L'arrivo dello yacht Four Seasons I promette turismo esclusivo: ricchezza apparente che rischia di lasciare al palo comunità, ambiente e lavori veri. Chi guadagna, chi perde?

Di Nina Chirico5 Agosto 2026 - 12:042 minuti fa 3 min di lettura
Ischia in vendita a rate: la Four Seasons I porta il lusso, l’isola resta a pagare il conto

Qualcuno ha applaudito all’idea di trasformare Ischia in una vetrina per super-ricchi: una nave chiamata Four Seasons I, pochi fortunati a bordo, approdi selezionati e l’immagine di un’isola che si vende come boutique del Mediterraneo. È tutto molto Instagram, molto investimento emozionale. Ma prima di stappare lo spumante: ricordiamoci che dietro ogni «progresso» del genere ci sono decisioni pubbliche, scelte di spesa e priorità amministrative che pesano sulla vita quotidiana dei residenti. Se la fotografia è patinata, la domanda resta: chi paga il retroscena?

Secondo quanto riportato da Repubblica, il progetto si basa su un’intesa tra il Comune di Lacco Ameno e vari soggetti locali, con l’ovvia promessa di organizzazione e accoglienza all’altezza del nuovo cliente di lusso. Questo è il fatto: una scelta concertata, con nomi e promesse. La parte opinabile è la convinzione che il turismo d’élite sia automaticamente la soluzione ai problemi economici dell’isola.
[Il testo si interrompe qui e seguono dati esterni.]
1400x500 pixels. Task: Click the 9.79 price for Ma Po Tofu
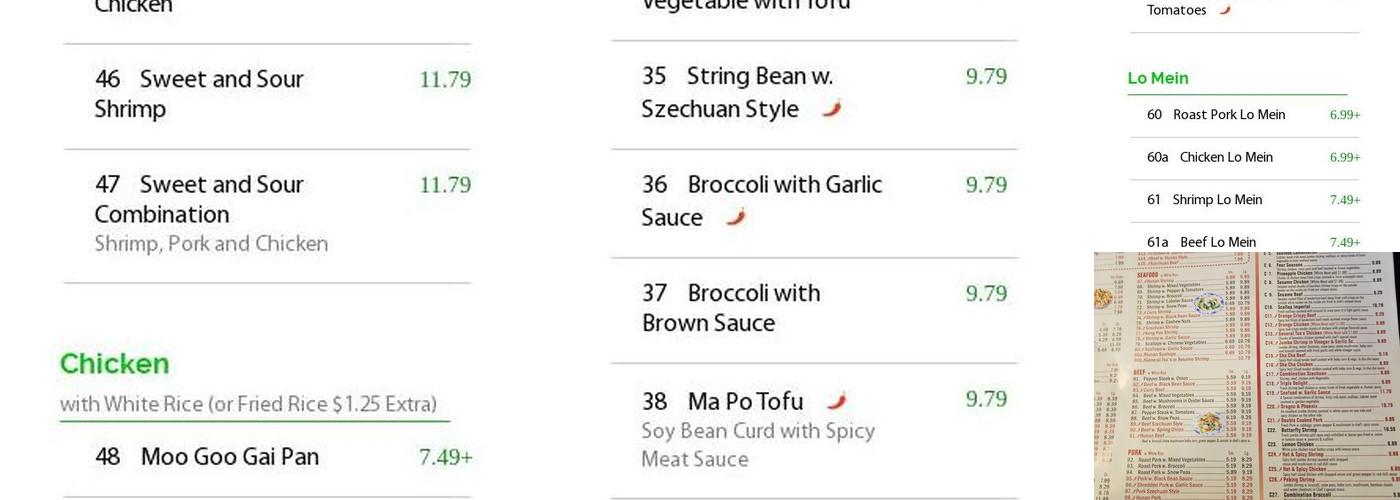point(986,400)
Sì, porta soldi; no, non è detto che quei soldi circolino nel modo che i cittadini si aspettano: spesso rimbalzano tra operatori internazionali, immobiliare di pregio e servizi su misura che non creano lavoro stabile ma micro-lavoro stagionale e sottopagato.

Il prezzo nascosto del lusso

Parliamo di scelte: migliorare strade, porti e servizi per accogliere una clientela esclusiva o investire in scuole, servizi sanitari, manutenzione del territorio e opportunità per chi vive tutto l’anno a Ischia? Non è una domanda retorica. Il lusso tende a concentrare valore su pochi attori — proprietari di strutture, tour operator, brand internazionali — mentre la maggior parte degli isolani continua a confrontarsi con affitti alti, stagionalità e opportunità di lavoro precarie. Sul fronte ambientale, poi, l’arrivo di yacht e crociere di élite non è neutro: più traffico navale, più pressione su coste e fondali, più consumo d’acqua e di risorse in luoghi dove l’equilibrio è già fragile. È legittimo voler riposizionare l’offerta turistica, ma non è accettabile farlo mirando solo alla fotografia, dimenticando i costi sociali e naturali.
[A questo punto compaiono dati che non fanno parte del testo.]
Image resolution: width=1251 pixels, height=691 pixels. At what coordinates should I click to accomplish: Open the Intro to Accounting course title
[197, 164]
Si può governare un cambiamento del genere con onestà intellettuale: regole chiare, vincoli ambientali, redistribuzione dei benefici e controllo sui ricavi derivanti dalle nuove attività. Si può, ma non è automatico. Chi governa — chi firma protocolli e cambia pratiche urbanistiche — deve spiegare con numeri e piani concreti come intende evitare che l’isola diventi un parco giochi per pochi. Per ora c’è una promessa e una nave all’orizzonte; manca il resto: garanzie, trasparenza, e soprattutto la misura in cui questo progetto migliorerà la vita di chi paga le tasse e mantiene l’isola viva tutto l’anno. Siamo pronti a scambiare l’autenticità di Ischia con un biglietto di sola andata per il lusso? La risposta dovrebbe arrivare prima che le gru e i servizi a cinque stelle cancellino ciò che rende l’isola degna di essere visitata.